• [Instructions for the task]: From the entries below, copy out all lines holding "para".

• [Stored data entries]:
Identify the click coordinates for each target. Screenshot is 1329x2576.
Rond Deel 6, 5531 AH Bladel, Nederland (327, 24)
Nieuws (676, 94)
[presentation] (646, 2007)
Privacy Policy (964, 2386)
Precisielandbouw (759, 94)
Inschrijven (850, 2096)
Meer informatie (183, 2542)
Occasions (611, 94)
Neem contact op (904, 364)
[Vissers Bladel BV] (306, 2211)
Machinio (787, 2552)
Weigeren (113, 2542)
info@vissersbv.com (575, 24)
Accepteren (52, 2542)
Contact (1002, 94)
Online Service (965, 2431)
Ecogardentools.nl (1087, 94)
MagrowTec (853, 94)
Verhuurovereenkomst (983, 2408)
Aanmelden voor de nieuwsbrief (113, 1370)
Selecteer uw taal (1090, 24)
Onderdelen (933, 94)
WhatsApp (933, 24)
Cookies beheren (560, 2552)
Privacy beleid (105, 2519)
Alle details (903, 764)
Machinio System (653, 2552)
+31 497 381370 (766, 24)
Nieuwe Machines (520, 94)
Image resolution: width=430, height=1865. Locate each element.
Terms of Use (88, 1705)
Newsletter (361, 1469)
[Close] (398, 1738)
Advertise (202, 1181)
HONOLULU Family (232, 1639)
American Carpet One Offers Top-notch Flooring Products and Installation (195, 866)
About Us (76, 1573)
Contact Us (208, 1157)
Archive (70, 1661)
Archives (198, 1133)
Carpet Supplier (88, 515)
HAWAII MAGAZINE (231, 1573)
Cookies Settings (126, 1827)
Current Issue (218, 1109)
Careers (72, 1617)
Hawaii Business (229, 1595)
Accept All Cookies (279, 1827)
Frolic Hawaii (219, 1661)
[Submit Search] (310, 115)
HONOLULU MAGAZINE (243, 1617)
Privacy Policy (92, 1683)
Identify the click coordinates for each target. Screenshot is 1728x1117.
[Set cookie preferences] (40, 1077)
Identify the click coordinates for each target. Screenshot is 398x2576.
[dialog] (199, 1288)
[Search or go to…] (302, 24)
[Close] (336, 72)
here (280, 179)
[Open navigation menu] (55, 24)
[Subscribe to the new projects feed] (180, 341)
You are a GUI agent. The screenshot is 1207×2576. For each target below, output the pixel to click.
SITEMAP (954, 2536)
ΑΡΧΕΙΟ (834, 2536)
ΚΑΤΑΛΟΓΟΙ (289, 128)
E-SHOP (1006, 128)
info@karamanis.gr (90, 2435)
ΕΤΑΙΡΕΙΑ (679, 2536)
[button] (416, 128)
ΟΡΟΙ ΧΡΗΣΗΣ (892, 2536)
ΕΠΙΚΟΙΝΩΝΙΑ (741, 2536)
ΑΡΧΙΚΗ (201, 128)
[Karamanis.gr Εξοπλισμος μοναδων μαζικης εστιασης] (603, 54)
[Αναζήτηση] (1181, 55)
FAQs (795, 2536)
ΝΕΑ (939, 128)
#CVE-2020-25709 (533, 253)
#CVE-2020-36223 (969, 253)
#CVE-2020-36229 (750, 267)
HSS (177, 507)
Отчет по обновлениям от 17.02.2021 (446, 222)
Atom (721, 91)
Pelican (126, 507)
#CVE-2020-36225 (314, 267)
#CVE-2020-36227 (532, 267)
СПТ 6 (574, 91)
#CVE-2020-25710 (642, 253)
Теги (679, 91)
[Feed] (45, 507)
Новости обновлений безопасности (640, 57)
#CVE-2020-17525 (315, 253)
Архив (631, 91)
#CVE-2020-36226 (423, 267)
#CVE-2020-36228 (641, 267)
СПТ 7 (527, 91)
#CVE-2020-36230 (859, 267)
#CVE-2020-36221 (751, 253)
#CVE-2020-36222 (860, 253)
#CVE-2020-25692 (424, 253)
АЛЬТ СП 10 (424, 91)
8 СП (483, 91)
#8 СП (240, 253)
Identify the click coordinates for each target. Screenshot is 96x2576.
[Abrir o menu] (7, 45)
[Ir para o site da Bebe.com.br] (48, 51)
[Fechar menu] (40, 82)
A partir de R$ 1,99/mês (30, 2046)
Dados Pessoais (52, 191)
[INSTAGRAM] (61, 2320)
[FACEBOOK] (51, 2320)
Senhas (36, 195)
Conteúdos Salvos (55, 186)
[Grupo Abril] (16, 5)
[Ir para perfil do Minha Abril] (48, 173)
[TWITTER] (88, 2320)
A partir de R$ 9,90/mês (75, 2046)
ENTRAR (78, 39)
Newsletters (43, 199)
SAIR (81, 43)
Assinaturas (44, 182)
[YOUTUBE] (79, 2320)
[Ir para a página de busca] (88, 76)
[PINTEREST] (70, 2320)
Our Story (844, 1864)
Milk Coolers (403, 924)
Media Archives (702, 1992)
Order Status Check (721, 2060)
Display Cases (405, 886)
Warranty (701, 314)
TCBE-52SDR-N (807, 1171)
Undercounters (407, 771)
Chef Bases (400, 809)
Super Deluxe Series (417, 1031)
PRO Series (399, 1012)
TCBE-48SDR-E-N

• [Solution]:
[Ir para o site da Bebe.com.br] (48, 51)
[Ir para perfil do Minha Abril] (48, 173)
[Ir para a página de busca] (88, 76)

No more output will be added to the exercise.